Hence if $p_{n}\ge \left(\frac 65\right)^n$ and $p_{n'}>23$ then there are $n$ primes between $p_n'$ and $p_{n}p_{n'}$. Together with finitely many checks for $p_n\le p_{n'}\le 23$ this settles all cases with one of the primes being $<100$ (or equivalently: where at least one of $n,n'$ is $\le 25$).
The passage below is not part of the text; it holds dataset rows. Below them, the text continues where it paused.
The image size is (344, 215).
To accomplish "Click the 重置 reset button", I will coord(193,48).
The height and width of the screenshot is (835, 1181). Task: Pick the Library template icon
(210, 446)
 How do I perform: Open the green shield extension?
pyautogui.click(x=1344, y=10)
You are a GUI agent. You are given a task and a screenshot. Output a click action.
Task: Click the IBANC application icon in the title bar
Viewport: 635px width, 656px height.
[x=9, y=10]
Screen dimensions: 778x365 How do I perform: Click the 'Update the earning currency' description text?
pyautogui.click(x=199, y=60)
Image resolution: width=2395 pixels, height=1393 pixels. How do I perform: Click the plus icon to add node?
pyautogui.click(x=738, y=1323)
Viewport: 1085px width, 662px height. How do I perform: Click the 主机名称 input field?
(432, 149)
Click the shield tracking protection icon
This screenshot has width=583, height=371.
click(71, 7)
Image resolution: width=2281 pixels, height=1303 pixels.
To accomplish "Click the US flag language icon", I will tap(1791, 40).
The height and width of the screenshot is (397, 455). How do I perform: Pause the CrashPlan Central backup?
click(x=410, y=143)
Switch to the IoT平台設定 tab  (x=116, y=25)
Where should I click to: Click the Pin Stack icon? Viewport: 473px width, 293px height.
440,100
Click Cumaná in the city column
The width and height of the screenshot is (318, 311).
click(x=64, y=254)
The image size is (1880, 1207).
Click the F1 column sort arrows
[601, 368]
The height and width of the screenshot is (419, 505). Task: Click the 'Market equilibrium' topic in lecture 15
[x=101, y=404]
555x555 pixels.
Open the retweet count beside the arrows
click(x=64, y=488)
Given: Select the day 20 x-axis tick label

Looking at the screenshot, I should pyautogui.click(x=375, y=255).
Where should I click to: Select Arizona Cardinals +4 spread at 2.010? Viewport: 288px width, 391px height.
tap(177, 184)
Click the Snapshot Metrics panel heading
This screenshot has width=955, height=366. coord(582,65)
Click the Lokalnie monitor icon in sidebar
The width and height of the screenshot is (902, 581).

Actually, we need only handle the case that at least one of $n,n'$ is $\le 5$ (i.e. one of $p_n,p_{n'}$ is $\le 11$), because the rest is dealt with by the following nice estimate for the $n$th prime:

For $n\ge 6$, we have $n(\ln(n\ln n)-1)<p_n<n\ln(n\ln n)$

Hence $$p_np_{n'}>nn'(\ln(n\ln n)-1)(\ln(n'\ln n')-1)$$ and $$p_{n+n'}<(n+n')\ln((n+n')\ln(n+n')) $$ As we may even assume $n\ge n'\ge6$, we find $$\begin{align} p_{n+n'}&<2n\ln(2n\ln(2n))\\&=2n\ln((2n+\ln2)\ln n)\\&<2n(\ln 3+\ln(n\ln n))\\&<3n\ln(n\ln n))\end{align}$$ and $$\begin{align}p_np_{n'}&>6n(\ln(n\ln n)-1)(\ln(6\ln 6)-1)\\& >13n(\ln(n\ln n)-1)\end{align} $$ So that all we need to complete the proof is $$ 10\ln(n\ln n)>13$$ which is the case because $n\ln n\ge 6\ln 6>10$